Document and screenshot pointing entries:
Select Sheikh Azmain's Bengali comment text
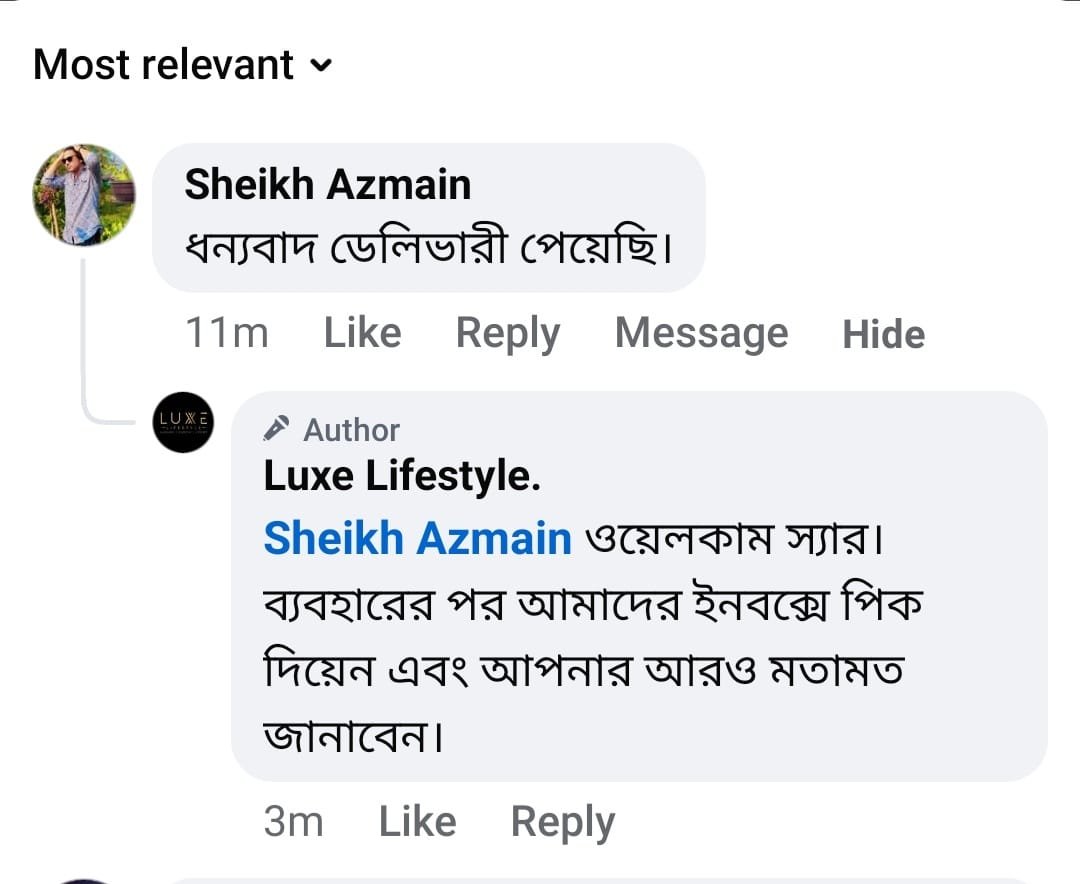This screenshot has width=1080, height=884. pos(428,247)
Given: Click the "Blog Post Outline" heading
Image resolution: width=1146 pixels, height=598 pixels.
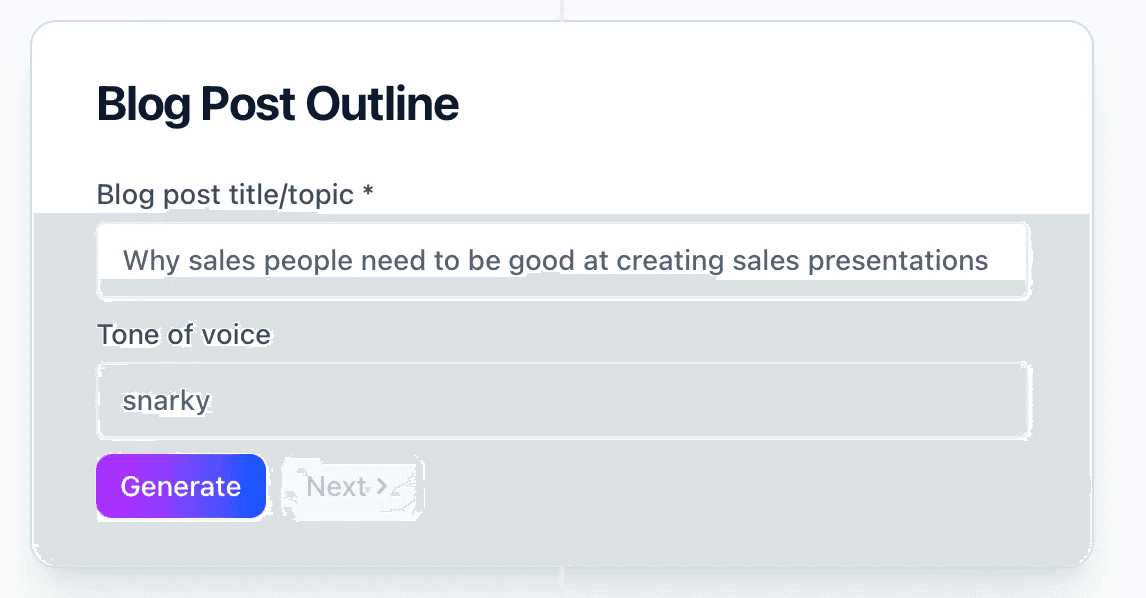Looking at the screenshot, I should [277, 105].
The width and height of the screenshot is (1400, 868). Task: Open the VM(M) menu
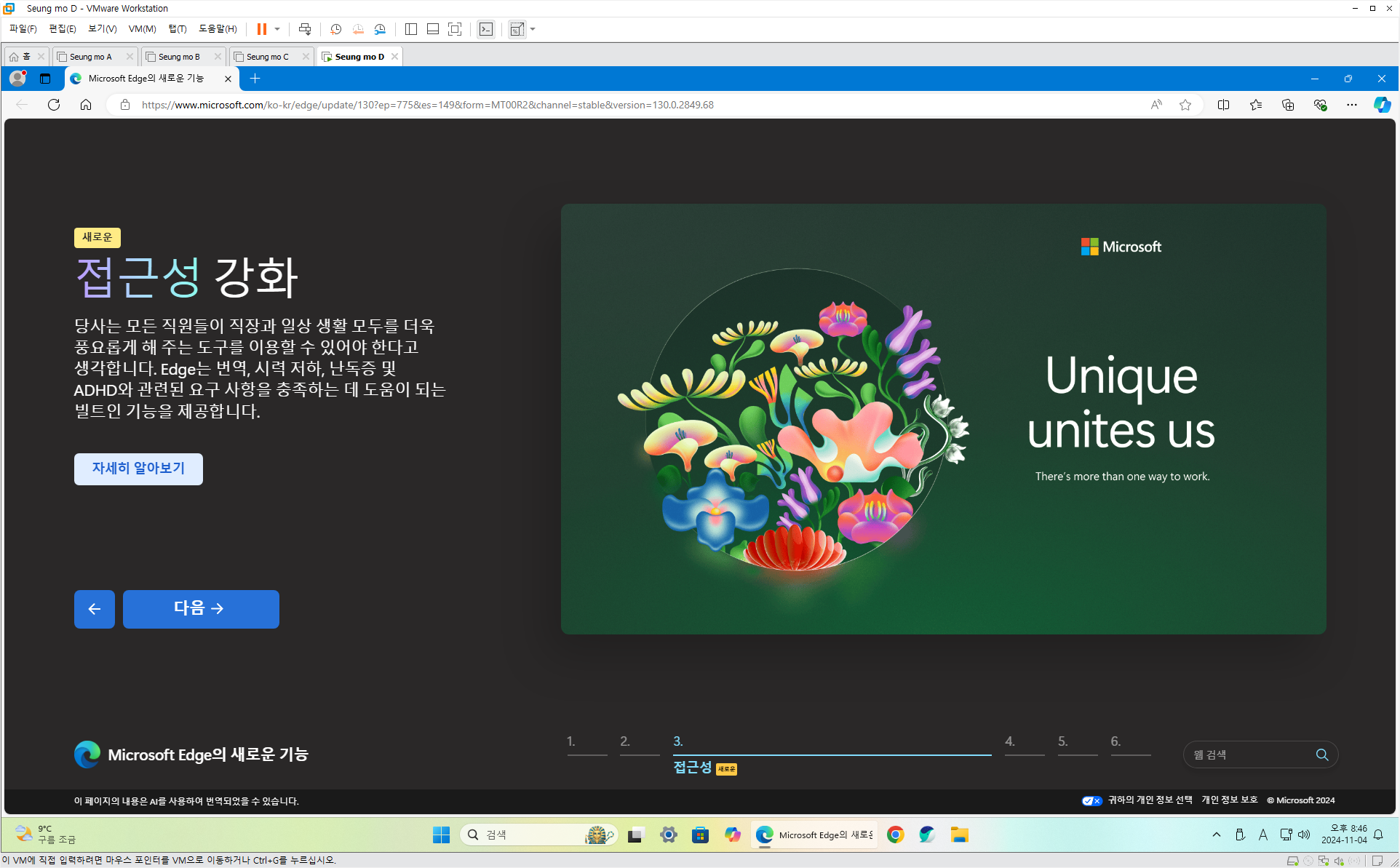click(142, 29)
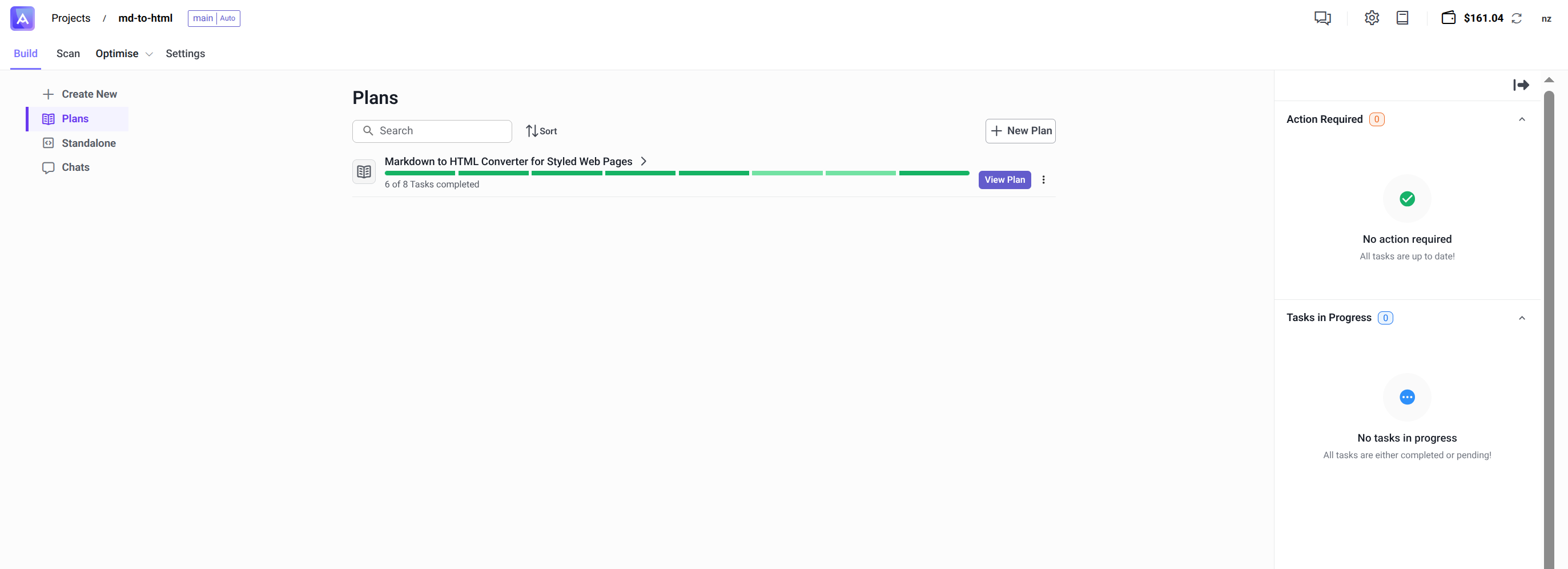
Task: Click the app logo icon
Action: [22, 18]
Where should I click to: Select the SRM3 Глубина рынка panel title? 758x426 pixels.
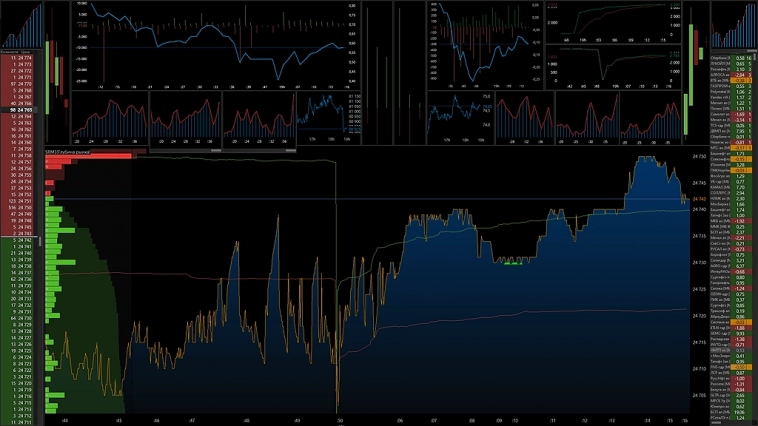pos(76,151)
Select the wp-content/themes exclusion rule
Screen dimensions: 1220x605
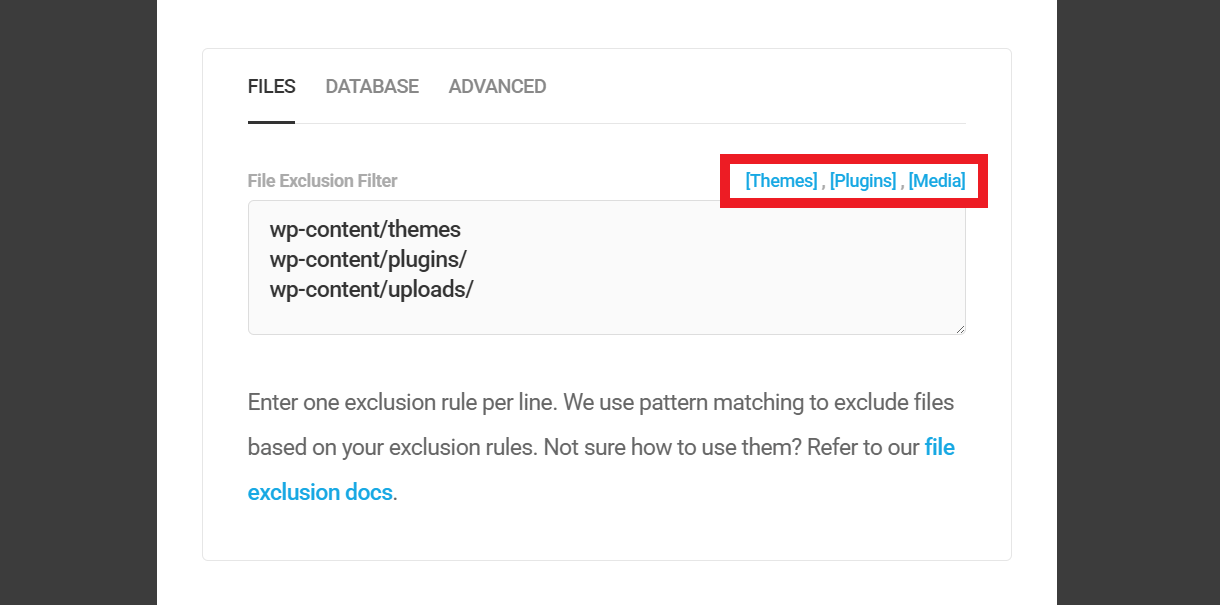point(365,229)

* **Task brief**:
Copy every line of text in the material above word for word, and leave out the pictures.

* **Result of the exercise**:
Select Sheikh Azmain's Bengali comment text
This screenshot has width=1080, height=884. pos(428,247)
Given: Click the "Blog Post Outline" heading
Image resolution: width=1146 pixels, height=598 pixels.
Looking at the screenshot, I should [277, 105].
The width and height of the screenshot is (1400, 868). Task: Open the VM(M) menu
click(142, 29)
Task: Click the app logo icon
Action: [22, 18]
Where should I click to: Select the SRM3 Глубина рынка panel title? 758x426 pixels.
pos(76,151)
Select the wp-content/themes exclusion rule
Screen dimensions: 1220x605
point(365,229)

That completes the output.